Accelerazione dei Lavori a Bagnoli per l’America’s Cup: Investimenti e Prospettive

I lavori di riqualificazione dell'area ex Italsider a Bagnoli stanno procedendo a ritmo sostenuto in vista dell'America’s Cup, con un investimento già pari al 45% delle risorse stanziate.

In Breve

Qual è lo stato dei lavori a Bagnoli per l'America’s Cup?
I lavori sono accelerati, con il 45% delle risorse stanziate già spese.
Quando dovrebbero essere completati i lavori di dragaggio?
Il dragaggio dei fondali dovrebbe essere completato entro ottobre.
Quali sono le prospettive per le bonifiche dell'area?
Le bonifiche richiederanno tempi lunghi, con completamenti previsti fino al 2032.

I lavori di riqualificazione dell’area ex Italsider a Bagnoli stanno procedendo a ritmo sostenuto, accelerati dalla preparazione per l’America’s Cup. Fino ad oggi, è stato speso circa il 45% delle risorse stanziate, pari a 1,7 miliardi di euro, dal 2022. Il Commissariato per Bagnoli, sotto la direzione del sindaco di Napoli, Gaetano Manfredi, coordina le opere di messa in sicurezza, infrastrutturazione e rigenerazione.

Le opere a mare e lungo la linea di costa mostrano un avanzamento conforme al programma: le scogliere di difesa costiera sono state completate, mentre il dragaggio dei fondali ha raggiunto il 75% e dovrebbe concludersi entro ottobre. I pontili galleggianti sono in fase di allestimento, e i fanghi prelevati vengono smaltiti principalmente in impianti di trattamento in Belgio.

Per quanto riguarda il versante a terra, la messa in sicurezza della cosiddetta colmata è stata realizzata per l’80%. Sono in fase di allestimento le basi tecniche per i team velici, con il primo hangar già montato e alcuni team internazionali già presenti. Si prevede che tutti gli hangar siano completati entro un paio di mesi, in vista della competizione e delle pre-regate a Nisida.

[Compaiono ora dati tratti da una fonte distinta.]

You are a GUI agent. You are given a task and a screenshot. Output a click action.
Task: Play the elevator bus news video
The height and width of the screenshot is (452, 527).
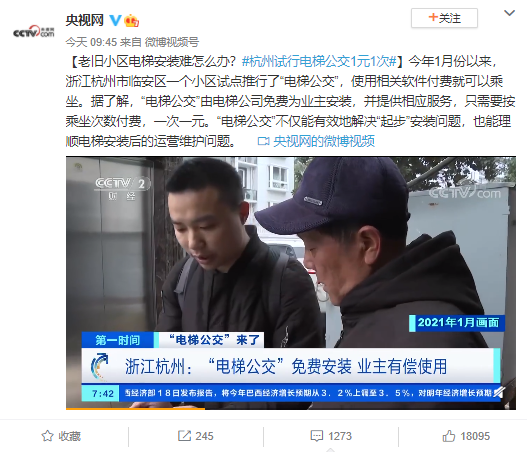point(291,282)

Le bonifiche, tuttavia, richiedono tempi più lunghi. La bonifica dell’area ex Eternit, che rappresenta circa il 20% delle aree contaminate, è stata completata. Il Parco dello Sport, che copre il 25% delle aree da risanare, è in fase di lavorazione e dovrebbe essere completato entro il prossimo anno. Il risanamento dei lotti fondiari, che costituiscono circa il 50% delle aree contaminate, proseguirà almeno fino al 2030, mentre il Parco Urbano è previsto per il 2032.

Alcune infrastrutture sono già progettate e approvate, ma non ancora cantierate. L’apertura dei lavori richiederà almeno un anno. Nell’ambito dell’Accordo di programma promosso da Invitalia, sono previsti interventi per oltre 200 milioni di euro, attualmente soggetti a verifiche, tra cui una richiesta di accertamento archeologico da parte della Soprintendenza.

Tra le opere di sistema, è prevista la realizzazione da parte di RFI di una stazione della Metropolitana Linea 2, che offrirà collegamenti con la stazione Centrale, l’aeroporto di Capodichino, il porto e il centro città.

Dal punto di vista economico, il Portale Ufficiale Fornitori dell’America’s Cup ha già raccolto oltre 3.000 iscrizioni di aziende, segnalando un interesse significativo per le opportunità legate all’evento. Gli attuatori confermano che i lavori stanno procedendo secondo il programma stabilito, promettendo un futuro promettente per la riqualificazione dell’area e per l’intera città di Napoli.